GBR 830, an anti-OX40R monoclonal antibody, was discovered at the Glenmark Biologics Research Centre located in Switzerland and is in clinical development in the U.S. GBR 830 is being developed to target and inhibit pathologically activated T cells and effector memory T cells which are key drivers in a variety of autoimmune and chronic inflammatory disorders. The lead indication for GBR 830 is moderate-to-severe atopic dermatitis (AD).
Glenmark has completed a Phase 2a study evaluating GBR 830, relative to placebo, in adults with moderate-to-severe AD with history of inadequate response to topical therapies. Although not powered for statistical differences between GBR 830 versus placebo, data from this study suggest clinically meaningful improvement of symptoms that is continuous and sustained, with consistency observed between biological and clinical response. The overall safety profile of GBR 830 was similar to placebo. The most common treatment-related adverse event was headache, with no clinically meaningful differences between GBR 830 and placebo (4 percent and 6 percent, respectively).

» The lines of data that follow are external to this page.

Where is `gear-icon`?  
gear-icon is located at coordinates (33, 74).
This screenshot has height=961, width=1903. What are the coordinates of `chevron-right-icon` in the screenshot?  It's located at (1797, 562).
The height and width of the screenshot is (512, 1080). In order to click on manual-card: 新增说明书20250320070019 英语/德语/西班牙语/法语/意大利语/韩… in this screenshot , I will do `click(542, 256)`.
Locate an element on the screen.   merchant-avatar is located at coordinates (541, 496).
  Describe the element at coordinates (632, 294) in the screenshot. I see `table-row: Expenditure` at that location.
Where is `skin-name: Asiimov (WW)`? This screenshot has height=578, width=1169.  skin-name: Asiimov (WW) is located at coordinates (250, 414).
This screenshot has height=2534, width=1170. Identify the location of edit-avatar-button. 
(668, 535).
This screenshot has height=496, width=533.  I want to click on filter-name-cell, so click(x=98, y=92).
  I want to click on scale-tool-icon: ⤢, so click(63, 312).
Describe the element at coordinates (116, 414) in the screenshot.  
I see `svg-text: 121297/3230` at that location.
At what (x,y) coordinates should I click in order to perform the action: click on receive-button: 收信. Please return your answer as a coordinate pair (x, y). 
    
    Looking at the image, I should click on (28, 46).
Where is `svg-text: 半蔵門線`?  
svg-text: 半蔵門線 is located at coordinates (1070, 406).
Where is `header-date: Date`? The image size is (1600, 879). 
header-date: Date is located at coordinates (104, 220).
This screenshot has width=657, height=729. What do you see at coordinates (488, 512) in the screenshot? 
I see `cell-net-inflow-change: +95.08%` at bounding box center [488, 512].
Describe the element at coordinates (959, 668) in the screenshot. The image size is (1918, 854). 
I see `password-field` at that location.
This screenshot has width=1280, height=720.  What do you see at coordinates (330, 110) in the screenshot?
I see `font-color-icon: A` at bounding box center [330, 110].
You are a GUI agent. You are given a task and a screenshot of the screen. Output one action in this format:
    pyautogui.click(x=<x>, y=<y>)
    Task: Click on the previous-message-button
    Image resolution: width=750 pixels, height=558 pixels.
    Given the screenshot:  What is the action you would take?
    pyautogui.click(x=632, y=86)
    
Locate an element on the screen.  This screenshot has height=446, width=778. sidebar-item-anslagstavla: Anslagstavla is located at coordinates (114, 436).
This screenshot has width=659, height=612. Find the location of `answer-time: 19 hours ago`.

A randomized, double-blind placebo-controlled, parallel-group Phase 2b clinical trial in adults with moderate to severe AD inadequately responding to topical therapies was started in June 2018 in the U.S. and Europe. Glenmark is targeting a BLA filing for GBR 830 in 2022.
Atopic dermatitis is the most common inflammatory skin disease, affecting up to 3% of the adult population and its prevalence has increased 2-3 fold over the last 100 years. Biologic agents in moderate-to-severe atopic dermatitis offer promise to both control the disease and prevent the occurrence of new skin lesions.